どうも社内の人たちは我々が常にカメラを回し続けていると思っているらしい、今も回してるけど別に使わないぞ、録画はしてるけど。
「で、誰を連れてくの?」
「武内弟」
その瞬間部署内の全員の視線が、新入社員の武内君に向いた。
「武内君!仕事の時間は終わりだぞ、こちらに来て親交を深めようじゃないか☆」
「おや、ほんとだぁ、もう6時過ぎじゃない!まさか入社早々残業なのかしら?」
「うう……働き方改革ぅ……ばんざーい」
奥で課長に呼ばれた武内君が、何やら耳打ちされ
、肩をぽんと叩かれてからこちらにやってきた。
「あの、なんですか?」
「ハイパーメディアクリエイター事業部の課外活動に参加してくれないか?」
「我々は若い力を求めている☆」
「すいません……お話だけでも……」
「困るんですけど、これからまだ仕事が……」
課長席を見ると、課長はうつむいたままこちらに力なく手を振っていた。
連れてってもよさそうだな。
「まぁまぁ、腹を割って話そうじゃないか」
「いや、そんな」
「腹を割って話そう☆」
「いや……」
「お邪魔しました〜」
「ぴにゃー」
我々は次に、アイドル事業部へと足を進めた。
目標は事務員の千川ちひろだ。
「お疲れ様です、千川さんいますか?」
「はい?なんですか?」
「ちひろさん、ちょっと動画に協力してもらえません?」
「ははっ、嫌です」
鼻で笑われてしまった。
ハイパーメディアクリエイター事業部とアイドル事業部は仲は悪くないが、なかなか因縁浅からぬところがあるからな。
「男紹介しますよ」
「はぁ?」
俺が小声で言うと、ちっひは眉をひそめて首を傾げた。
「高身長強面イケメンで、バリトンボイスで、今年入社で将来性抜群ですよ」
俺がちょいちょいと入り口を指でさすと、そこには首の後ろに手を当てた武内が立っている。
「ツーショットチャンスは?」
「あるある。社会に不慣れな彼を、大人のお姉さんとして優しく導いてあげてくださいよ」
「部長!」
今の話を聞いていた今西部長は、うつむいたまま力なく手を振った。
二人を連れたまま部屋に戻り、早速合同ミーティングだ!
「お二人には、声優をやっていただきます」
「せ、声優ですか……」
「そんなの素人にできるんですか?」
怯える武内君と、平気な顔のちっひ、我々に対する経験の差が如実に出てるな。
「全員声優素人なので逆に浮くことはないと思います」
「そんなもんですか?」
「そうです、のちのち懇切丁寧に演技指導するのでご心配なく!」
具体的には、俺がしばらく声優学校に通って指導のノウハウを盗んでくる予定だ。
「それと、これって残業扱いになるんですか?」
「実は美城執行役員の許可がまだ出てないので、とりあえずお二人には私のポケットマネーから寸志を出します」
「え、それっていいんですか?」
「いいのよ、貰っときなさい。この人達めちゃくちゃ稼いでるんだから」
見たことないような菩薩顔のちっひが、不安そうな武内君に先輩風を吹かしている。
もうロックオン済みなのか、目の奥がギラついてるぜ。
「稼いでんのこいつだけだって☆」
「ぴにゃのロイヤリティで、私達とは年収の桁が違うわよね」
「私もウサミングッズが売れたりしないかなぁ……」
「ぴにゃあ……」
新入社員の前で生臭い話をするなよ。
とにかくこの日は軽い顔合わせだけということで、早々に皆で会社の近くの超鳥貴族へと繰り出した。

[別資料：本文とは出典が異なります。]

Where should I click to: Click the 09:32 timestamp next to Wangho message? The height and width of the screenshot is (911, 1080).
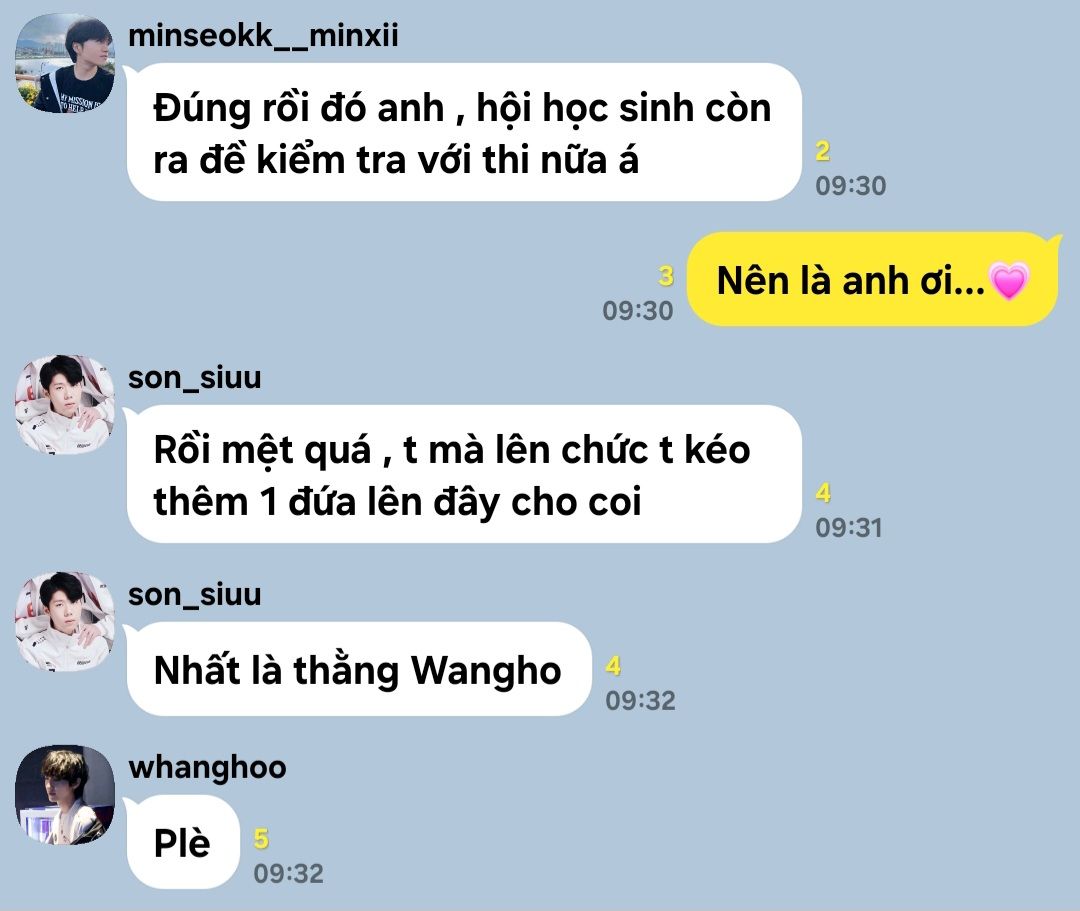click(x=641, y=701)
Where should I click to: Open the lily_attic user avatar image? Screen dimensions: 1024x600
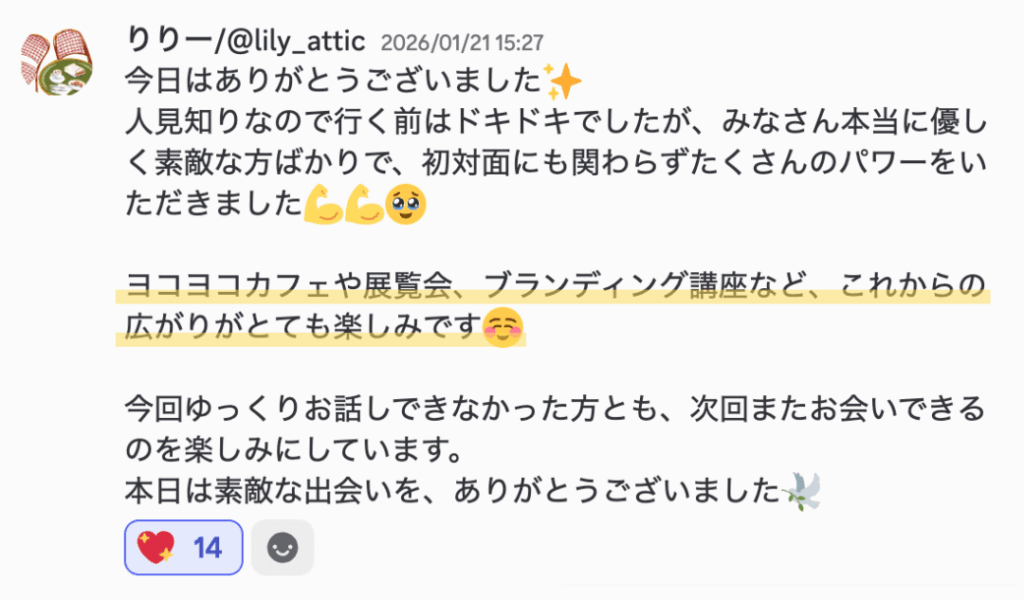(x=56, y=61)
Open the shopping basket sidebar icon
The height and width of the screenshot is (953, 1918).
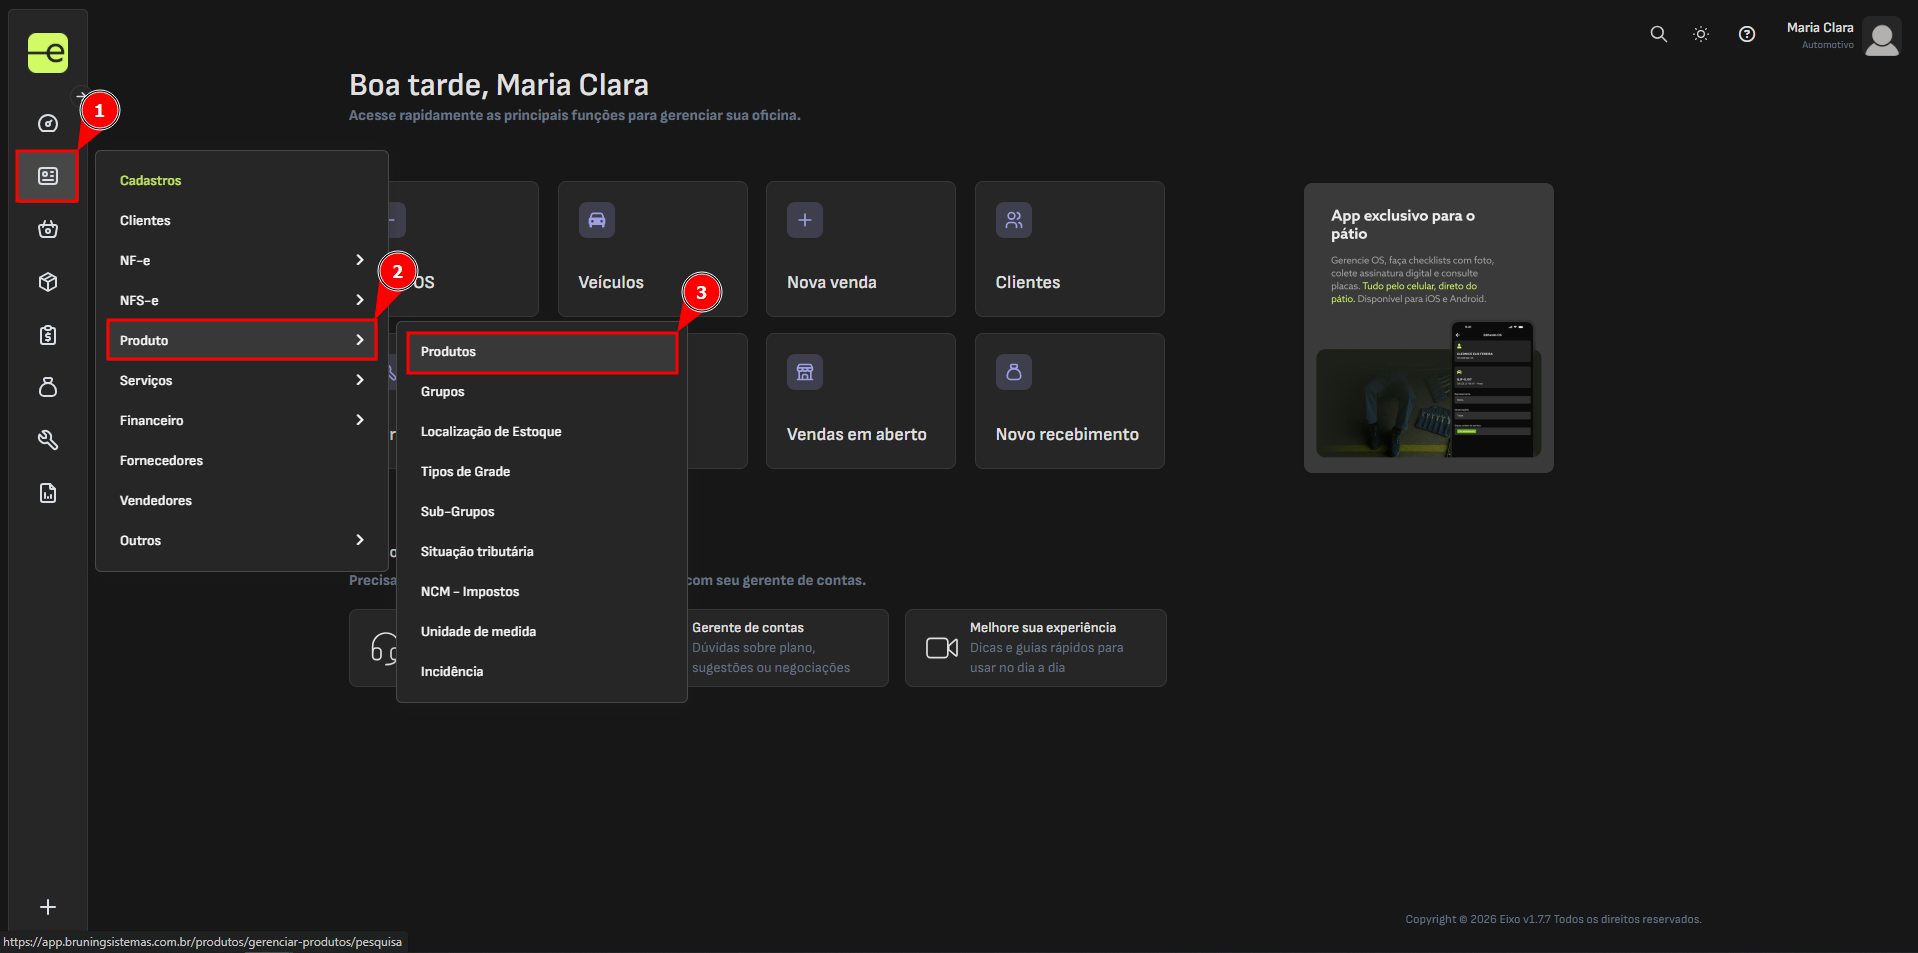(47, 230)
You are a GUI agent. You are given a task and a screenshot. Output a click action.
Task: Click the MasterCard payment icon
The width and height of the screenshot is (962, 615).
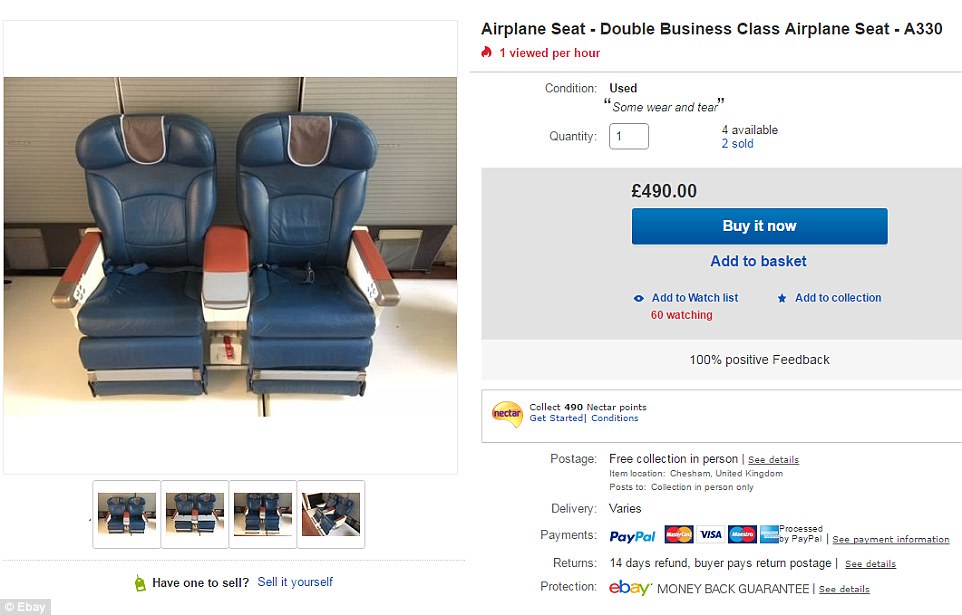click(679, 535)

「僕は本当はアイドル事業部に行きたかったんです……」
「そうなんだ〜。武内君、私、アイドル事業部の事務やってるよ。色々教えてあげようか?」
武内君の隣の席に陣取った千川ちひろは、上手に彼からパーソナルな話を聞き出し、早々に連絡先まで交換していた。
馬に蹴られたくなきゃ放っておいてやればいいのに、わざわざそこに絡んでいくのがうちのタレントたちだ。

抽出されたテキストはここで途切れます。